Special Cases of Systems of Equations

Section 6.4 Special Cases of Systems of Equations

In the last sections, we used two different strategies to combine the equations to get rid of one of the variables so we could solve for the other. In this section, we will look at what happens when both variables cancel out during that process.
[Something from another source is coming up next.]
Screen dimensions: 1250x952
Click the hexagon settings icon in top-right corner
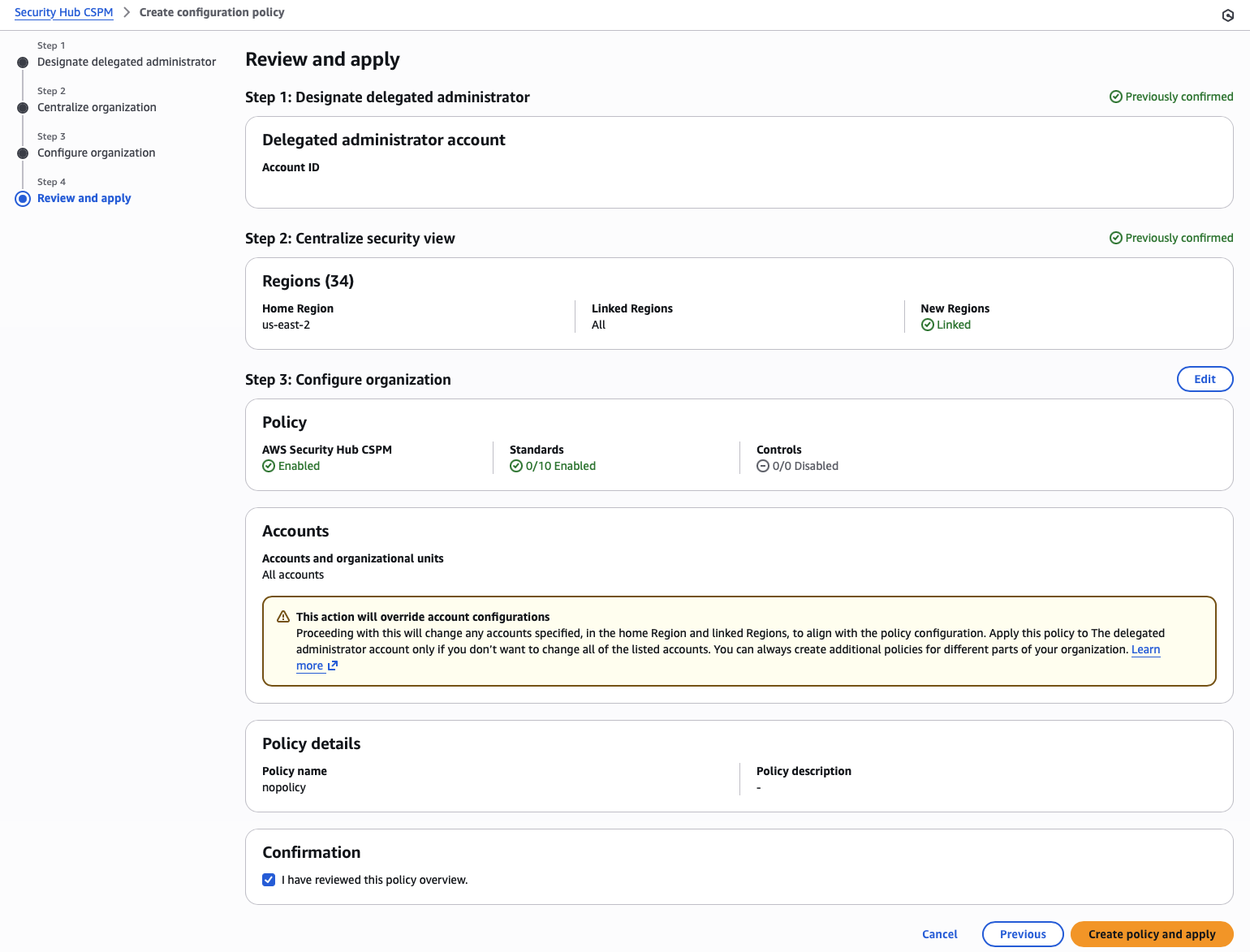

In this section, we will use substitution in the examples because that is the author's preferred strategy. However, these two special cases will also happen when you use elimination, and the way you identify them is exactly the same.

Example 6.14.

Let's try to solve the system of equations

\begin{equation*} \begin{cases} y \amp= 3x-1\\ 5 \amp= -3x+y\\ \end{cases} \end{equation*}

Since we already have \(y\) by itself in the first equation, we will plug that into the second equation:

\begin{align*} 5 \amp= -3x+y\\ 5 \amp= -3x+(3x-1)\\ 5 \amp= -3x + 3x - 1\\ 5 \amp= -1 \end{align*}

When we tried to simplify this equation, both of the \(x\)'s canceled out, and we are left with a nonsense statement. Since \(5\) is never equal to \(-1\text{,}\) there is no way to make both equations true at the same time. Thefore, this system has no solution.

Example 6.15.

Let's try to solve the system of equations

\begin{equation*} \begin{cases} x \amp= 3-y\\ -2x \amp= 2y-6 \end{cases} \end{equation*}

Since we already have \(x\) by itself in the first equation, we will plug that into the second equation:

\begin{align*} -2x \amp= 2y-6\\ -2(3-y)\amp=2y-6\\ -6 + 2y\amp=2y-6\\ -6 \amp=-6 \end{align*}

When we tried to simplify this equation, both of the \(y\)'s canceled out, and we are left with a true statement. Therefore, there are lots of ways to make both equations work at the same time. In fact, this system has infinitely many solutions.

Fact 6.16.

When you are solving a system of equations and both variables cancel out, there are two possibilities:

If you are left with a nonsense statement, then there is no solution.
If you are left with a true statement, then there are infinitely many solutions.

Checkpoint 6.17.

Solve the following system of equations.

\begin{equation*} \begin{cases} 5 \amp= 2x-y\\ -10 \amp= 2y-4x \end{cases} \end{equation*}

Answer.

Infinitely many solutions

Solution.

Let's start by solving the first equation for \(y\text{:}\)

\begin{align*} 5 \amp= 2x-y\\ 5 - 2x\amp= -y\\ 2x-5 \amp= y \end{align*}

Now, let's plug that into the second equation:

\begin{align*} -10 \amp= 2y - 4x\\ -10 \amp= 2(2x-5) - 4x\\ -10 \amp= 4x - 10 - 4x\\ -10 \amp= -10 \end{align*}

All of our variables canceled out, and we are left with a true statement. Therefore, this system has infinitely many solutions.

Checkpoint 6.18.

Solve the following system of equations:

\begin{equation*} \begin{cases} x \amp= 5y-4\\ 9 \amp= 5y - x \end{cases} \end{equation*}

Answer.

No solution

Solution.

Since the first equation already has \(x\) by itself, let's plug that into the second equation:

\begin{align*} 9 \amp= 5y-x\\ 9 \amp= 5y-(5y-4)\\ 9 \amp= 5y - 5y + 4\\ 9 \amp=4 \end{align*}

All of our variables canceled out, and we are left with a nonsense statement. Therefore, this system has no solution.